The trajectory is clear: from aggressive purchases of billions to $76 million in "drizzle," and now to a possible pause this week.
Saylor shifts the spotlight to STRC; $42 billion ATM plan has just been launched
Saylor stated on X platform this Sunday that STRC's volatility over the past 30 days is lower than all S&P 500 components and all major asset classes, while offering an annualized dividend yield of 11.5%. In another post, he argued that the annualized return rate of Bitcoin needed to maintain the STRC dividend is only about 2.13%, far below Bitcoin's historical performance.
This "promotion" action is not coincidental. On March 23, Strategy announced a new ATM issuance plan amounting to $42 billion, with $21 billion allocated for MSTR common stock, another $21 billion for STRC preferred stock, and an additional $2.1 billion in STRK preferred stock ATM quota.
STRC is the perpetual preferred stock launched by Strategy in July 2025, with a par value of $100, and dividends paid monthly, with a rate that can be adjusted ±0.25 percentage points each month. The current annualized dividend rate has risen to 11.5%, marking the seventh consecutive month of increases. CEO Phong Le previously stated in February that the company is shifting from relying on common stock issuance to using preferred stock as the primary financing tool for Bitcoin purchases.
According to data cited by Yahoo Finance, approximately 80% of STRC holders are retail investors rather than institutional investors. In March 2026, Strategy raised about $1.2 billion for Bitcoin purchases through STRC's ATM sales, marking the first time preferred stock surpassed common stock as a primary source of financing. However, this also means that STRC's financing capability is directly linked to retail investors' confidence in Bitcoin.
Bitcoin drops to the $66,000 range; Strategy faces deep paper loss
At the time of the silence signal, Bitcoin was in a slump. As of the time of writing, Bitcoin is priced around $67,000, down about 47% from its historical high of approximately $126,000 in October 2025. MSTR's stock price has fallen about 76% to $77 from its peak in November 2024.
With 762,099 BTC held at an average price of $75,694, Strategy's total cost for Bitcoin holdings is approximately $57.69 billion, while the market value at current prices is about $50.5 billion, indicating a paper loss exceeding $7 billion.
The broader context is that corporate Bitcoin purchases have been highly concentrated in Strategy alone. According to a report from CryptoQuant this week, Strategy purchased about 45,000 BTC in the past 30 days, while all other corporate treasury companies combined only bought about 1,000 BTC. Strategy currently holds about 76% of the total corporate treasury Bitcoin, with other companies' purchasing shares plummeting from a peak of 95% to 2%. This trend, marketed by the market as "broadening institutional holdings," has actually evolved into a concentrated risk for a single company.

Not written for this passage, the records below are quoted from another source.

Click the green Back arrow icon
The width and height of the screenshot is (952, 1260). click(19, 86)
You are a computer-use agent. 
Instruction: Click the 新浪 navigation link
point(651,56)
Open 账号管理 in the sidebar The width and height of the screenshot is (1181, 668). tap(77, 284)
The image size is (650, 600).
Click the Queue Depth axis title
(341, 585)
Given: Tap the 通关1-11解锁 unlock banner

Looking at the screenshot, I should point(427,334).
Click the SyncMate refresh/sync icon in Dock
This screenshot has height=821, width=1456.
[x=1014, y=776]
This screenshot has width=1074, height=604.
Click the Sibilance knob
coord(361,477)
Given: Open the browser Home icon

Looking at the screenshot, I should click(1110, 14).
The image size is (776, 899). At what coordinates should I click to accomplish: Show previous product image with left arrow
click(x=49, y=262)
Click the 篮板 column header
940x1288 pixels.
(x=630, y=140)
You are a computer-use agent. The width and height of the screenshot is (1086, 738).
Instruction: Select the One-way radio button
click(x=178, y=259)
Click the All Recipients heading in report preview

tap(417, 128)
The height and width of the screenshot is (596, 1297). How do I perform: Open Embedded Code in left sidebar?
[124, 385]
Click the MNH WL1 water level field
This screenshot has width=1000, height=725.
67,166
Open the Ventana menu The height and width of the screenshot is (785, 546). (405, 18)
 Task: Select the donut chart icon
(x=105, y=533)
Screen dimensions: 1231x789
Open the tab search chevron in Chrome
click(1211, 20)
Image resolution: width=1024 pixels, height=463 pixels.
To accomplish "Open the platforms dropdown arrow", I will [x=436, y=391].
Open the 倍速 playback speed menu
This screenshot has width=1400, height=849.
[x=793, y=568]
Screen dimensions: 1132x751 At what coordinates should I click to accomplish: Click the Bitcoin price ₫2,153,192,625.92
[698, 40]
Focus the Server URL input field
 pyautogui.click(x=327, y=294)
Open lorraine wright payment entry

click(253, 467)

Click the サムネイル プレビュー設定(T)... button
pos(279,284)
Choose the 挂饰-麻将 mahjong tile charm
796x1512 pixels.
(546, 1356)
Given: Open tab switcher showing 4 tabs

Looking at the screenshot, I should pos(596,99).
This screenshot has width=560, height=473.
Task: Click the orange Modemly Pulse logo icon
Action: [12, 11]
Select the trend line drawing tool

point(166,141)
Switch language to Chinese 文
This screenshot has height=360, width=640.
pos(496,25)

The answer will be revealed in Monday's 8-K filing
The absence of a post on Sunday does not necessarily mean a pause in purchases. Strategy has previously shown signal changes, and the company may quietly confirm new purchases in Monday's 8-K filing. Additionally, Strategy had briefly paused purchasing in early July and early October 2025, both being temporary adjustments.
However, if Monday's filing confirms that there have been no new holdings, this will mark the first official interruption since last December and may signify a turning point in Strategy's financing strategy—from reckless aggressive accumulation to a critical juncture in stabilizing STRC as a new financing engine.